Top of SUPPLIED ENTRIES

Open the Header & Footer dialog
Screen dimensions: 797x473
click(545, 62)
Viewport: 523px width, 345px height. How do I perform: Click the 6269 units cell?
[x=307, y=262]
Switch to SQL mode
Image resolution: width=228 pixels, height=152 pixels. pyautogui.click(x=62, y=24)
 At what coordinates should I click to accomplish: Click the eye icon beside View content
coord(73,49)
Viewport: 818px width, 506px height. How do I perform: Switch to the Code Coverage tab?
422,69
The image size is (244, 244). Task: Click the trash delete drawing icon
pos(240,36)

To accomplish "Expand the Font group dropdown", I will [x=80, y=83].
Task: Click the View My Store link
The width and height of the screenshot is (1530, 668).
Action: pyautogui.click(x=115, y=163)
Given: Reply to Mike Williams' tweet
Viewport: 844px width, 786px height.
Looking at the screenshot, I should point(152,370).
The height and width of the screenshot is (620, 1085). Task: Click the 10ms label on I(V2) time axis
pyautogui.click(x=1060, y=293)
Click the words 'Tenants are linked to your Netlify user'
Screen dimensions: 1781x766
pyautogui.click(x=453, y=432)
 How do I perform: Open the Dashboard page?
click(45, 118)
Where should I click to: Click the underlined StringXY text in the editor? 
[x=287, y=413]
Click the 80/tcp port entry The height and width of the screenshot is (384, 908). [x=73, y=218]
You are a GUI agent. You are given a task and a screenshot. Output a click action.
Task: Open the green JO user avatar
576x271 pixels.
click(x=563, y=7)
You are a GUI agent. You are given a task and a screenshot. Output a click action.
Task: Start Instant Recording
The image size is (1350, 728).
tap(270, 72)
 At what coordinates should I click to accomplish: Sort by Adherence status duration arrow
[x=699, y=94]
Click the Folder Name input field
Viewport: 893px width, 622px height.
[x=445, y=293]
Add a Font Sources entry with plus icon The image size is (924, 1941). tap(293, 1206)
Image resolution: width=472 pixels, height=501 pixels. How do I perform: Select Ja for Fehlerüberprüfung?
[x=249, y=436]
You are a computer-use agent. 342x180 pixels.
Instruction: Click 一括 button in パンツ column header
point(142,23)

Bottom of SUPPLIED ENTRIES

Please copy out the data above exactly.

Open the Header & Footer dialog
Screen dimensions: 797x473
click(545, 62)
Viewport: 523px width, 345px height. How do I perform: Click the 6269 units cell?
[x=307, y=262]
Switch to SQL mode
Image resolution: width=228 pixels, height=152 pixels. pyautogui.click(x=62, y=24)
 At what coordinates should I click to accomplish: Click the eye icon beside View content
coord(73,49)
Viewport: 818px width, 506px height. How do I perform: Switch to the Code Coverage tab?
422,69
The image size is (244, 244). Task: Click the trash delete drawing icon
pos(240,36)

To accomplish "Expand the Font group dropdown", I will [x=80, y=83].
Task: Click the View My Store link
The width and height of the screenshot is (1530, 668).
Action: pyautogui.click(x=115, y=163)
Given: Reply to Mike Williams' tweet
Viewport: 844px width, 786px height.
Looking at the screenshot, I should point(152,370).
The height and width of the screenshot is (620, 1085). Task: Click the 10ms label on I(V2) time axis
pyautogui.click(x=1060, y=293)
Click the words 'Tenants are linked to your Netlify user'
Screen dimensions: 1781x766
pyautogui.click(x=453, y=432)
 How do I perform: Open the Dashboard page?
click(45, 118)
Where should I click to: Click the underlined StringXY text in the editor? 
[x=287, y=413]
Click the 80/tcp port entry The height and width of the screenshot is (384, 908). [x=73, y=218]
You are a GUI agent. You are given a task and a screenshot. Output a click action.
Task: Open the green JO user avatar
576x271 pixels.
click(x=563, y=7)
You are a GUI agent. You are given a task and a screenshot. Output a click action.
Task: Start Instant Recording
The image size is (1350, 728).
tap(270, 72)
 At what coordinates should I click to accomplish: Sort by Adherence status duration arrow
[x=699, y=94]
Click the Folder Name input field
Viewport: 893px width, 622px height.
[x=445, y=293]
Add a Font Sources entry with plus icon The image size is (924, 1941). tap(293, 1206)
Image resolution: width=472 pixels, height=501 pixels. How do I perform: Select Ja for Fehlerüberprüfung?
[x=249, y=436]
You are a computer-use agent. 342x180 pixels.
Instruction: Click 一括 button in パンツ column header
point(142,23)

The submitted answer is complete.